Sie sind die neuen Medienstars, vielleicht auch die neuen Helden, meist aber sind sie vor allem eines: männlich. Ob bei Pressekonferenzen oder TV-Auftritten, die Corona-Pandemie hat Virologen in den Fokus der Aufmerksamkeit gerückt. Und meist sind es eben die Männer, die in der Öffentlichkeit über die Krise sprechen, wie eine Untersuchung des Momentum Instituts belegt. Demnach wird nur jeder vierte Experten-Auftritt von einer Frau absolviert.
Eine ähnliche Situation zeigt sich bei einem Blick auf die Führungsriege der internationalen Virologie-Institute: Frauen sind die Ausnahme. Und das, obwohl sie in etwa genauso oft den Beruf des Mediziners ergreifen wie Männer. Nicht aber in Österreich. Hier sind die beiden wichtigsten Institute, nämlich jene an den Medizinischen Universitäten Wien und Innsbruck, fest in weiblicher Hand. "In Deutschland gibt es kaum Professorinnen, und alle Nachwuchsvirologinnen klagen über Diskriminierung im Bewerbungsprozess", erklärt Dorothee von Laer, Leiterin der Sektion für Virologie an der Uni Innsbruck.
Warum ist es hierzulande also anders? "Mein alter Chef hat im Gegensatz zu manchen seiner Kollegen Frauen genauso gefördert wie Männer", sagt Elisabeth Puchhammer-Stöckl, Virologie-Leiterin in Wien. Mittlerweile sind sechs von acht Professoren an ihrem Institut Frauen.
Beide sind in dem Beruf durch Zufall gelandet. Puchhammer-Stöckl hat als Überbrückung zum Turnus ein Projekt an der Virologie begonnen. Es hat ihr so gut gefallen, dass sie geblieben ist. Einerseits, weil der Beruf "etwas Detektivisches" habe. Es gebe 200 Tests, mit denen man herausfinden könne, an welcher Virusinfektion ein Mensch leide, erzählt sie. Andererseits, weil man mit neuen Erkenntnissen nicht nur ein, sondern viele Leben retten könne.
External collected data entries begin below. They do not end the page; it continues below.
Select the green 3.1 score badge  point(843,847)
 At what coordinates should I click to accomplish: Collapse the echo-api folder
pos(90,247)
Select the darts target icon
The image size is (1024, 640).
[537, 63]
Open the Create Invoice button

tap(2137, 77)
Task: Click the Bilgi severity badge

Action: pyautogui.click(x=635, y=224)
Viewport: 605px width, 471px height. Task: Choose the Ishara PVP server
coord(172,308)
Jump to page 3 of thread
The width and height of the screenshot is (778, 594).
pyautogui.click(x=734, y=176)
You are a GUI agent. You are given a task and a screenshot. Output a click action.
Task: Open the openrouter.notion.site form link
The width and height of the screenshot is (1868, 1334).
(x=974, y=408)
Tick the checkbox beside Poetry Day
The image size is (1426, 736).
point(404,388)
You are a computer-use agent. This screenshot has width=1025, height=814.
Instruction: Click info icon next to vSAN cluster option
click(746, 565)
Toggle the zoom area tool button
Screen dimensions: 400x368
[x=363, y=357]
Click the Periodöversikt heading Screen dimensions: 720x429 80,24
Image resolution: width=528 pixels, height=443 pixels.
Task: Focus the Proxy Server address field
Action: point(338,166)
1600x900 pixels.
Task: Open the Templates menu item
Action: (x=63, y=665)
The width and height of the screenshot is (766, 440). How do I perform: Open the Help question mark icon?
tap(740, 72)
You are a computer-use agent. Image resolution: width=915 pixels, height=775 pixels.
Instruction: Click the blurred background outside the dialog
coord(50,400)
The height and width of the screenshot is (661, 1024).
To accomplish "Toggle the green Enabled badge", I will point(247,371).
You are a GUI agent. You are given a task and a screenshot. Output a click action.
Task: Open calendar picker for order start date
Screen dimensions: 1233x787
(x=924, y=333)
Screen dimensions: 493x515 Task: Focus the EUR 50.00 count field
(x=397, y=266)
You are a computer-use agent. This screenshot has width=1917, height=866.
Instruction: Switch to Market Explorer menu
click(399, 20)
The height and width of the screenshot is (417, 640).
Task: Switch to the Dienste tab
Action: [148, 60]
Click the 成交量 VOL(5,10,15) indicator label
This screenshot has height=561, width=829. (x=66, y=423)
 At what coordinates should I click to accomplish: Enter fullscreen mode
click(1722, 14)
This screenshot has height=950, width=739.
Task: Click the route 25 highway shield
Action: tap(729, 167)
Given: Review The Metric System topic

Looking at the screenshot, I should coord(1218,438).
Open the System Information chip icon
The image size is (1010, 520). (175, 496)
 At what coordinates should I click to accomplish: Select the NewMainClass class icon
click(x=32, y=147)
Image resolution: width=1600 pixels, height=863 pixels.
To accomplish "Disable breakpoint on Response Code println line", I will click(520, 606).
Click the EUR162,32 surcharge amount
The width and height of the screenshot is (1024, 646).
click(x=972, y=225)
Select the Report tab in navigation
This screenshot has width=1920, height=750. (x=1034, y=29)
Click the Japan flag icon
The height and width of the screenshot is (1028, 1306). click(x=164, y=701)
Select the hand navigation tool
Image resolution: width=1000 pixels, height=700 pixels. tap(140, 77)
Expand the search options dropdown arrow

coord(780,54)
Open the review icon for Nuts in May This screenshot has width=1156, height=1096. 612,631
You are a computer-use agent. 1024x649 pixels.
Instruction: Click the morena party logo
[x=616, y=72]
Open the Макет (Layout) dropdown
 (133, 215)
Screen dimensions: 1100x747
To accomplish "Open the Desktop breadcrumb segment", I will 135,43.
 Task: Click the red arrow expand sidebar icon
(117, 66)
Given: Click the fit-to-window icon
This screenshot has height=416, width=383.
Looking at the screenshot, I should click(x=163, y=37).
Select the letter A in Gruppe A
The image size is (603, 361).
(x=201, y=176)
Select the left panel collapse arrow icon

Das Virus und die Fantasie
Bei ihrer Kollegin in Innsbruck war es ähnlich. Als junge Medizinerin ist sie in einem Projekt über HIV-Infektionen gelandet. Also entschied sie sich für einen Facharzt in medizinischer Mikrobiologie und Virologie. Was sie daran fasziniert? "Ich denke gerne abstrakt, und ein Virus kann man nicht sehen. Es findet alles in der Fantasiewelt statt", sagt von Laer. Im Laufe ihrer Karriere entwickelte sie nicht nur eine Gentherapie gegen Aids, sondern kürzlich auch ein Virus, das Krebszellen zerstört.
Derzeit kann sich aber keine der beiden ihrem Spezialgebiet widmen. "Corona überschattet alles", meint Puchhammer-Stöckl. Mit dem erneuten Anstieg der Corona-Zahlen habe sie – ebenso wie von Laer – gerechnet. "Es musste so kommen, wenn die Maßnahmen gelockert werden", so von Laer. Beunruhigt seien sie trotzdem nicht. Das Virus bleibe derzeit in den Clustern, das Contact Tracing funktioniere gut. Das sei aber nur eine Momentaufnahme.